À l’étranger, comme je le disais, j’ai souvent trouvé des établissements qui tentent de recréer l’esprit du bistro français, mais il manque toujours quelque chose. Parfois, c’est l’accueil qui est trop formel, ou le décor qui fait trop « carte postale », d’autres fois, les prix s’envolent alors que l’esprit du bistro, c’est aussi d’être abordable pour tous. On en parlait l’autre jour avec des amis et sommes tombés d’accord pour dire que si on transpose un bon bistro parisien où l’on peut manger de vrais plats faits maison pour 15 euros à midi ou faire un menu entrée plat dessert avec apéritif vin et café pour moins de 50 euros à New York la note passera sans aucun doute à 100 euros hors taxe et hors service.

Cette simplicité que certains jugent désuète en France est finalement un luxe précieux même s’il vaut parfois que je sois à l’étranger pour m’en rendre compte.

-- CONSIGNE A --
Recopiez intégralement l'extrait consacré au bistro français.

-- LIGNES --
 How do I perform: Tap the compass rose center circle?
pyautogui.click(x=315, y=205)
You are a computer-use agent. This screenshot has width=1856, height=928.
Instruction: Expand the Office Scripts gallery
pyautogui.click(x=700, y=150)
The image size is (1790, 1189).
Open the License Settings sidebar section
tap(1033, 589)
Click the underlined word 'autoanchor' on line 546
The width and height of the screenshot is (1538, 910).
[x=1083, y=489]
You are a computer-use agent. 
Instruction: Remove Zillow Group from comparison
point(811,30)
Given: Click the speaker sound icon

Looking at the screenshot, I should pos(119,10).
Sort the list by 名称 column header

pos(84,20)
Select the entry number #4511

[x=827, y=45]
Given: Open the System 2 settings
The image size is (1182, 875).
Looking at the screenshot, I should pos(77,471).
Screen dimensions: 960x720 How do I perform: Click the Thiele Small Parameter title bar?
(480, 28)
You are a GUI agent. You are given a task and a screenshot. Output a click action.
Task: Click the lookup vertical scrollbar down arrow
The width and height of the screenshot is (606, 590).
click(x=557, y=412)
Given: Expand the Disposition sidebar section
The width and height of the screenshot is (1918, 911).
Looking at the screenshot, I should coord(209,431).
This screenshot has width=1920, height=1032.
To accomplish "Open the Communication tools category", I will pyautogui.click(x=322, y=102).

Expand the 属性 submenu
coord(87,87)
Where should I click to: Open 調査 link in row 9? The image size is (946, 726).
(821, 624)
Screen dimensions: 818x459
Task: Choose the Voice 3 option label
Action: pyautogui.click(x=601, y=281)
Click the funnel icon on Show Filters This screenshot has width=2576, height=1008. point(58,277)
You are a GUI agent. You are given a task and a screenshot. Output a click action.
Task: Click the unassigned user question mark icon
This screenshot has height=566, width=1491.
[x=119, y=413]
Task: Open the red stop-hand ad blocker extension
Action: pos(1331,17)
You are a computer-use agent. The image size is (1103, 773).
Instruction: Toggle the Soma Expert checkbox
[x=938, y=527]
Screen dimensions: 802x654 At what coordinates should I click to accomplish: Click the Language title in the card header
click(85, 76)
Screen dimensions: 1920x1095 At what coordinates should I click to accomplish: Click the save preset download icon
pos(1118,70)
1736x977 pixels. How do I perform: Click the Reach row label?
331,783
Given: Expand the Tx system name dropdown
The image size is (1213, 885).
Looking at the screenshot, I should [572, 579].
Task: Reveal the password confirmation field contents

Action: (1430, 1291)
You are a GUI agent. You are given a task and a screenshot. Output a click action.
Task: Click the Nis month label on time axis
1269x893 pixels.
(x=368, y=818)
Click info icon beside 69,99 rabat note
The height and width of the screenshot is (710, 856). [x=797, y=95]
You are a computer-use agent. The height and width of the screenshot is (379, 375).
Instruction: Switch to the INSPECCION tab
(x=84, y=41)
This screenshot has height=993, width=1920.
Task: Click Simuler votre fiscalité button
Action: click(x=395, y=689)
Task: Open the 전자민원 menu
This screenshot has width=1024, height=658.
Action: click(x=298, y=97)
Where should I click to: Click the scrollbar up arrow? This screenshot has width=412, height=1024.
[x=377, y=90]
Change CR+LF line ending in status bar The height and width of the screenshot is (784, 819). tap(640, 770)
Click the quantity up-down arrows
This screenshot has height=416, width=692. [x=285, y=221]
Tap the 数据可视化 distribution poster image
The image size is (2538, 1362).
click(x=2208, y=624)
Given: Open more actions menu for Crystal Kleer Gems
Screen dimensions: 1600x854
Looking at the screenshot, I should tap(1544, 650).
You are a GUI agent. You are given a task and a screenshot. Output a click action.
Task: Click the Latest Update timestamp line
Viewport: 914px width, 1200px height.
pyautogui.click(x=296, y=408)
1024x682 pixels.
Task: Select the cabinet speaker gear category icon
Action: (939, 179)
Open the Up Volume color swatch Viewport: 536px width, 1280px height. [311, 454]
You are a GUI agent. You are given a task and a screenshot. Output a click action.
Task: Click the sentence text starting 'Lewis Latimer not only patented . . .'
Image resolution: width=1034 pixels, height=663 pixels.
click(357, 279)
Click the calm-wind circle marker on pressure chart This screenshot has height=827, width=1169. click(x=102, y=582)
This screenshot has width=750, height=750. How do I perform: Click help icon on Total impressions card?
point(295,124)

-- CONSIGNE B --
Parmi les lignes ci-dessus, partez de celle qui contient « Click the underlined » et arrêtez-vous après celle qui contient « Action: pos(1331,17) ». Réécrivez uniquement ces lignes en remplaçant « scrollbar » par « scroll bar », sans rien modifier d'autre.

-- RÉSULTAT ATTENDU A --
À l’étranger, comme je le disais, j’ai souvent trouvé des établissements qui tentent de recréer l’esprit du bistro français, mais il manque toujours quelque chose. Parfois, c’est l’accueil qui est trop formel, ou le décor qui fait trop « carte postale », d’autres fois, les prix s’envolent alors que l’esprit du bistro, c’est aussi d’être abordable pour tous. On en parlait l’autre jour avec des amis et sommes tombés d’accord pour dire que si on transpose un bon bistro parisien où l’on peut manger de vrais plats faits maison pour 15 euros à midi ou faire un menu entrée plat dessert avec apéritif vin et café pour moins de 50 euros à New York la note passera sans aucun doute à 100 euros hors taxe et hors service.

Cette simplicité que certains jugent désuète en France est finalement un luxe précieux même s’il vaut parfois que je sois à l’étranger pour m’en rendre compte.

-- RÉSULTAT ATTENDU B --
Click the underlined word 'autoanchor' on line 546
The width and height of the screenshot is (1538, 910).
[x=1083, y=489]
You are a computer-use agent. 
Instruction: Remove Zillow Group from comparison
point(811,30)
Given: Click the speaker sound icon

Looking at the screenshot, I should pos(119,10).
Sort the list by 名称 column header

pos(84,20)
Select the entry number #4511

[x=827, y=45]
Given: Open the System 2 settings
The image size is (1182, 875).
Looking at the screenshot, I should pos(77,471).
Screen dimensions: 960x720 How do I perform: Click the Thiele Small Parameter title bar?
(480, 28)
You are a GUI agent. You are given a task and a screenshot. Output a click action.
Task: Click the lookup vertical scroll bar down arrow
The width and height of the screenshot is (606, 590).
click(x=557, y=412)
Given: Expand the Disposition sidebar section
The width and height of the screenshot is (1918, 911).
Looking at the screenshot, I should coord(209,431).
This screenshot has width=1920, height=1032.
To accomplish "Open the Communication tools category", I will pyautogui.click(x=322, y=102).

Expand the 属性 submenu
coord(87,87)
Where should I click to: Open 調査 link in row 9? The image size is (946, 726).
(821, 624)
Screen dimensions: 818x459
Task: Choose the Voice 3 option label
Action: pyautogui.click(x=601, y=281)
Click the funnel icon on Show Filters This screenshot has width=2576, height=1008. point(58,277)
You are a GUI agent. You are given a task and a screenshot. Output a click action.
Task: Click the unassigned user question mark icon
This screenshot has height=566, width=1491.
[x=119, y=413]
Task: Open the red stop-hand ad blocker extension
Action: pos(1331,17)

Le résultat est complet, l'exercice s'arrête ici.